Na granicę życia i śmierci dociera także, z racji rozwijającej się demencji, babka narratora: Kristina. Jest coraz bardziej oderwana od teraźniejszości. Portret starej kobiety obdarzonej silną osobowością, która stopniowo gaśnie i odchodzi w przeszłość, jest przejmujący. Wrażenie jest pogłębione również za sprawą ciekawej literackiej gry w finale powieści, do której autor zaprasza czytelnika.
„Stąd. Pochodzisz stąd”, mówi do bohatera-narratora jeden z jego krewnych, Gavrilo Stanišić. Co składa się na to słowo? Położenie geograficzne? Geny, przodkowie, język? „Pochodzenie to pewien konstrukt”, czytamy w powieści, „rodzaj kostiumu, który musimy wiecznie nosić, skoro już go nam założono”. „Skąd” wydaje się właśnie opowieścią o tym kostiumie, o jego przekleństwach, ale i korzyściach, które stwarza.
Tożsamość głównego bohatera kształtuje się nie tylko za sprawą poznawania korzeni. Wiele emocji budzi odkrywanie przez niego poezji Josepha von Eichendorffa, w której podmiot liryczny tak często przemawia głosem wygnańca z rodzinnych stron, skazanego na tułaczkę po świecie. Jak wspaniale odnajduje się w twórczości tego jednego z najwybitniejszych poetów języka niemieckiego ktoś nowo przybyły, dla kogo ten język jest nową częścią „kostiumu” i nowym narzędziem wyrażania siebie.
Wspominam tu tylko o najważniejszych motywach, które składają się na całość powieści Sašy Stanišića, wielowątkowej i wielowarstwowej. „Skąd” ma znakomicie, wręcz po mistrzowsku poprowadzoną narrację, zanurzoną częściowo w „zamglonej” poetyckiej atmosferze, właściwą wspomnieniom, ale jest też przepojona subtelnym humorem, bezpośrednio odnoszącym się do życiowego pragmatyzmu.

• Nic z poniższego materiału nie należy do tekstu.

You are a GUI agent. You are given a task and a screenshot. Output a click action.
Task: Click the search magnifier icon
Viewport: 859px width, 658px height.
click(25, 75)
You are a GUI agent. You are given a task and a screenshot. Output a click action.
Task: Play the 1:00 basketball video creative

W przekładzie Małgorzaty Gralińskiej brzmi to bardzo dobrze.
„Fakt, że w ogóle mogę te historie pisać i chcę je pisać, zawdzięczam nie granicom, ale ich nieszczelności”, zwierza się bohater powieści. „Skąd” można rzeczywiście odczytać jako utwór o takich „przepuszczalnych” granicach, które zostają przekroczone przez ofiary wojny w poszukiwaniu nowego życia. Ale też jest to opowieść barierach pomiędzy imigrantem a otaczającym go światem: już nie jest w pełni częścią swojej przeszłości, ale też nie należy jeszcze do świata, do którego przybył.

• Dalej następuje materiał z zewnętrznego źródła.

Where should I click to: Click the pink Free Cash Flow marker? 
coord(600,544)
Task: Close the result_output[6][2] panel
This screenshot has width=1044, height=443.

Czy kiedyś będzie w pełni do niego należał? „Skąd” próbuje uchwycić coś bardzo ulotnego: jedyną w swoim rodzaju intymną, emocjonalną relację pomiędzy imigrantem a jego nowym miejscem zamieszkania. Powieść Stanišića, jak wspomniałam wcześniej, została wyróżniona najbardziej prestiżową nagrodą literacką Niemiec. Ten utwór jest więc także swoistym lustrem, w którym mogą przejrzeć się Niemcy jako kraj, który przyjął u siebie autora i stworzonego przez niego bohatera. Znalazło się tu dla nich miejsce, przestrzeń do życia, warunki do asymilacji. W zamian ci, którzy przybyli, odwdzięczają się swoją historią – nie wyłącznie irytującą swoją obcością, ale przede wszystkim intrygującą egzotyką i innością. Gospodarze zechcieli jej posłuchać i uczynili ją częścią swojej kultury.